Table 1 Property-based keyword lists and keyword samples

* Original keywords are in Japanese.
Type	Keyword lists	Keyword samples*
Non-organization-related	general word	research
	research topic	research topic, theme, etc.
	title	doctor, professor, etc.
	position	present position, duty, etc.
	history	biography, personal history, etc.
	achievement	paper, bibliography, etc.
	lecture	course, seminar, etc.
	academic society	academic society, regular member, etc.
Organization-related	major	major, specialty, research field, etc.
	member	staff, member, etc.
	organization	university, institute, school, etc.
	section	section, department, etc.

4.3 Page Group Models

Taking into account logical page group structure in the same site, we propose four simple page group models (PGMs) using (1) out-links to the same and lower directories, (2) out-links to the upper directories, (3) in-links from the same and upper directories, and (4) the directory entry pages in the same and upper directories in the URL directory path. The definitions of surrounding pages are listed in Table 2 and that of PGMs are listed in Table 3.
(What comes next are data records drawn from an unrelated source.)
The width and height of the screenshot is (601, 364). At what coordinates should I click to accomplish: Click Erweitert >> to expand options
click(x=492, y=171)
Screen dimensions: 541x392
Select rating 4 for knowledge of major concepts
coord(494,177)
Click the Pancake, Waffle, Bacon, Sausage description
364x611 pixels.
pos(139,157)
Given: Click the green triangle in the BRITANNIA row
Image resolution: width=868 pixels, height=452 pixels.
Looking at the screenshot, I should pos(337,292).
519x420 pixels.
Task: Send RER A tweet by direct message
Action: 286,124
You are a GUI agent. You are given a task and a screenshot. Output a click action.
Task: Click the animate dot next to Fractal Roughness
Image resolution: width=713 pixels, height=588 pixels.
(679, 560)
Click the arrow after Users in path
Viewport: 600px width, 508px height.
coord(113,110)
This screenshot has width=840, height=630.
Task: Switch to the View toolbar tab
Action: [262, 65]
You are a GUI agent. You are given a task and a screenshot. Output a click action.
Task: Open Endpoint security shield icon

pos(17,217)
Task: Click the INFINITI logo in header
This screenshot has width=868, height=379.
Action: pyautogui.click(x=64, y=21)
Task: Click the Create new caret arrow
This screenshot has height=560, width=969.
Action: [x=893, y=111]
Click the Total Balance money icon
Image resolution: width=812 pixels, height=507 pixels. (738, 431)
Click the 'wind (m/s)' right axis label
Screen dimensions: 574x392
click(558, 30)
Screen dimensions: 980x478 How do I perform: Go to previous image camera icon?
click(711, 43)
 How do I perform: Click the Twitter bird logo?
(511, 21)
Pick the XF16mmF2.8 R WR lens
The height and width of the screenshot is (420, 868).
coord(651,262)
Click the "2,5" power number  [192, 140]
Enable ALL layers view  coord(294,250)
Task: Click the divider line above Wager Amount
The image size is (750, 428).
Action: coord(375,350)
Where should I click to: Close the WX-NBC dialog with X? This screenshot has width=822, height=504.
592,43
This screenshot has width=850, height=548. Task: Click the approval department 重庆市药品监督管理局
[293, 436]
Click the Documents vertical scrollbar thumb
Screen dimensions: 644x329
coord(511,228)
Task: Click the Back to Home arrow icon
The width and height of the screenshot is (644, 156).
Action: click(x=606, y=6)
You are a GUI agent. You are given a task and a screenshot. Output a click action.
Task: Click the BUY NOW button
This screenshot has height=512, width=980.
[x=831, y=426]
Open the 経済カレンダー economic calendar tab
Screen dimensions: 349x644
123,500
Table 2 Definitions of surrounding pages

Note: The level of the same directory is defined as 0.
Note: s and l are options for specifying the ranges of the directory levels to propagate the keywords from. Default options means to use the pages in all levels of specified directories.
Notations	Definition
r	current page
P_out(r)	set of pages linked from r in the same site (r's out-linked pages)
P_in(r)	set of pages linking to r in the same site (r's in-linked pages)
P_ent(r[,s,l])	set of directory entry pages in r's directory path from s to l level
P_same(r)	set of pages in the same directory as r
P_lower(r[,s,l])	set of pages in the lower directory subtree of r from s to l level
P_upper(r[,s,l])	set of pages in the upper directory path of r from s to l level
N_lod(r)	number of links from page r to the pages in the same and lower directories of r

Table 3 Definitions for PGMs and parameters

Models		Description	Propagated pages	Parameters
SPM (baseline)		Single page model; no keyword propagation is used.	∅ (empty)
SSM (baseline)		Reference page group model; all out-linked pages in the same site are used.	P_out(r)
Simple PGM	Od(s,l)	A PGM based on out-links downward; out-linked pages in the URL directory subtree are used.	P_out(r) ∩ P_lower(r, s, l)	s = 0, 1; l = s .. 2
	Ou(s,l)	A PGM based on out-links upward; out-linked pages in the directories included in the URL directory path are used.	P_out(r) ∩ P_upper(r, s, l)	s = 0, 1; l = s .. 4
	I(s,l)	A PGM based on in-links upward; in-linked pages in the directories included in the URL directory path are used.	P_in(r) ∩ P_upper(r, s, l)	s = 0, 1; l = s .. 3
	U(s,l)	A PGM based on directory entry pages; site top pages and entry pages of the directories in the URL directory path are used.	P_ent(r, s, l)	s = 0, 1; l = s .. 8
Modified PGM	Od@θ	Od with additional conditions on the number of out-links; if there are too many out-links, Od is not used.	If N_lod(r) ≦ θ, same as Od; otherwise, same as SPM.	θ = 5,10,20;
Modified PGM	Ou#,I#,U#	Ou, I and U, each propagating organization-related keywords only	Same as Ou, I and U for organization-related keywords; for others, same as SPM.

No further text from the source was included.